Work instruction. Nothing below is to be printed except the lines between the line holding "lake district (62, 2039)" and the line holding "digest (212, 1948)", inclusive, each exactly as it appears.

Dataset entries:
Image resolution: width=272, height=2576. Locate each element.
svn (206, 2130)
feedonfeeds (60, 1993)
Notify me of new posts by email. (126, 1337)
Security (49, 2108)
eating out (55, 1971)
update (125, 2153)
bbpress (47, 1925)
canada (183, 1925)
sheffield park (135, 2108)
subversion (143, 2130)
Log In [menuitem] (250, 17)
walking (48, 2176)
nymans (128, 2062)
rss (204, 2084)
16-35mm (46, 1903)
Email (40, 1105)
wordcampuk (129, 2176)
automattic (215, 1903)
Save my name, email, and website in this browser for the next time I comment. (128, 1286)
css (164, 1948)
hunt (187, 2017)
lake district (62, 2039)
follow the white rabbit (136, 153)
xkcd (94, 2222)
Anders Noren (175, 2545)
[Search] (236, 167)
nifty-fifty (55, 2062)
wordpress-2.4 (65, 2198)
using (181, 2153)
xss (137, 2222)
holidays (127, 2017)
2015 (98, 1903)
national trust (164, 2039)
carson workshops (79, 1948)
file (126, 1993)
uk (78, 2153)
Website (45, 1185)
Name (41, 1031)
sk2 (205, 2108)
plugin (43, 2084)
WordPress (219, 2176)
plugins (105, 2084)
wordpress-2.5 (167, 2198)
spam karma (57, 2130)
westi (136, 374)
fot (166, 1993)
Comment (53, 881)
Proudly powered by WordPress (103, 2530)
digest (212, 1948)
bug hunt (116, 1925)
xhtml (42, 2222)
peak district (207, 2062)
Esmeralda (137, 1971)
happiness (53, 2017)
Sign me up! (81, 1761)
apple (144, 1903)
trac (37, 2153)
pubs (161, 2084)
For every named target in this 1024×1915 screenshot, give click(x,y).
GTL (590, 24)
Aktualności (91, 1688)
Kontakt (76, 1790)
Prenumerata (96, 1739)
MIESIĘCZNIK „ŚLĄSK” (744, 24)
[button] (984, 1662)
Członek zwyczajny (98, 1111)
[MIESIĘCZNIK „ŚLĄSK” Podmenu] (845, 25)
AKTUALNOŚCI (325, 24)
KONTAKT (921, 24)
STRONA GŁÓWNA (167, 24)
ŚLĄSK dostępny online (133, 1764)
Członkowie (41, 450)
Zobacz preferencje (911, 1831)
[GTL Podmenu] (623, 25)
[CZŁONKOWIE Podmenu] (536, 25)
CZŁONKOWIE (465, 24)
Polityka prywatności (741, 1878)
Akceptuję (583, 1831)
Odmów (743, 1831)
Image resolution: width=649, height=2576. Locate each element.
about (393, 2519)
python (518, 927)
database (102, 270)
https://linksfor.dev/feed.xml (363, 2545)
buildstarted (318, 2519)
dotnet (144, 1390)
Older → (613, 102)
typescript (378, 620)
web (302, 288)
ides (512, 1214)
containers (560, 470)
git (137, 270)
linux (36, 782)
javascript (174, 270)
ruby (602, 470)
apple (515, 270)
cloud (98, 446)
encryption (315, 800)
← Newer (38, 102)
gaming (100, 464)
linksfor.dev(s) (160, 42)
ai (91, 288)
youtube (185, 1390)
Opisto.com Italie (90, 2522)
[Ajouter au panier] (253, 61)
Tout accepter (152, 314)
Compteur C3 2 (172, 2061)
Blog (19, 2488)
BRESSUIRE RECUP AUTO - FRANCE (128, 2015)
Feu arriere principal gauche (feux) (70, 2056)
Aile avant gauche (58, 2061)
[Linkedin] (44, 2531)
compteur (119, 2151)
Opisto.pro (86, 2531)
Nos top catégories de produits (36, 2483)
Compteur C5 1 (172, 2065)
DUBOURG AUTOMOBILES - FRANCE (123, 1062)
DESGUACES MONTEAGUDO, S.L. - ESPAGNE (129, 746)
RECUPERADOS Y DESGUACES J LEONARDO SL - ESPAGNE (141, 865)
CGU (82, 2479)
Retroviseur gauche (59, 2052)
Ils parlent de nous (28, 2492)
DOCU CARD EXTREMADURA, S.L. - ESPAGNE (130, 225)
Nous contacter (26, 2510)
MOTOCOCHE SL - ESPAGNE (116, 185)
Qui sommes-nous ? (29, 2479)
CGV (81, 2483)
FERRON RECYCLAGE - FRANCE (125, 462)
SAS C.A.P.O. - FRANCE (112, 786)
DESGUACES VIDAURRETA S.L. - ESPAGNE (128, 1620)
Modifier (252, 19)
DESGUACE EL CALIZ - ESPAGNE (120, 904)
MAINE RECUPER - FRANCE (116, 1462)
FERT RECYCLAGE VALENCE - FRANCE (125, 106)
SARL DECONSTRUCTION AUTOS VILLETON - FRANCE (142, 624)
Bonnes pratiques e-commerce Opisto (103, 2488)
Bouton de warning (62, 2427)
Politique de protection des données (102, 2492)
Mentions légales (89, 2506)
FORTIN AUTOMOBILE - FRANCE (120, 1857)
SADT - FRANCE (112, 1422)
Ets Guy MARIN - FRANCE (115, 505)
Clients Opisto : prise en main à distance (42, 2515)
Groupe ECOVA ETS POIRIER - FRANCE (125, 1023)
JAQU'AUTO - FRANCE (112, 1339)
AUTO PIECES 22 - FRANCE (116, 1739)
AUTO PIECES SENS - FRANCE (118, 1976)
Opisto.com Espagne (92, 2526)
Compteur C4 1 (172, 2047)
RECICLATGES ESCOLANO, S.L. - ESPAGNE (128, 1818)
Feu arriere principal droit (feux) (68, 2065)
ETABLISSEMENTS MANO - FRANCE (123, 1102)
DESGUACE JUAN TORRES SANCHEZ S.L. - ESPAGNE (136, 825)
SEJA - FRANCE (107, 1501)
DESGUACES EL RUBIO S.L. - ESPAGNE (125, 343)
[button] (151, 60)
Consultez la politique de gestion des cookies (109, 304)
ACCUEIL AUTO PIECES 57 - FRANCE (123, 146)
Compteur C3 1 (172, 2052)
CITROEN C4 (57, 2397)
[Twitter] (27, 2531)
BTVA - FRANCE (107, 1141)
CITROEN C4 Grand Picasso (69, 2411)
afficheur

Answer to the exercise.
lake district (62, 2039)
follow the white rabbit (136, 153)
xkcd (94, 2222)
Anders Noren (175, 2545)
[Search] (236, 167)
nifty-fifty (55, 2062)
wordpress-2.4 (65, 2198)
using (181, 2153)
xss (137, 2222)
holidays (127, 2017)
2015 (98, 1903)
national trust (164, 2039)
carson workshops (79, 1948)
file (126, 1993)
uk (78, 2153)
Website (45, 1185)
Name (41, 1031)
sk2 (205, 2108)
plugin (43, 2084)
WordPress (219, 2176)
plugins (105, 2084)
wordpress-2.5 (167, 2198)
spam karma (57, 2130)
westi (136, 374)
fot (166, 1993)
Comment (53, 881)
Proudly powered by WordPress (103, 2530)
digest (212, 1948)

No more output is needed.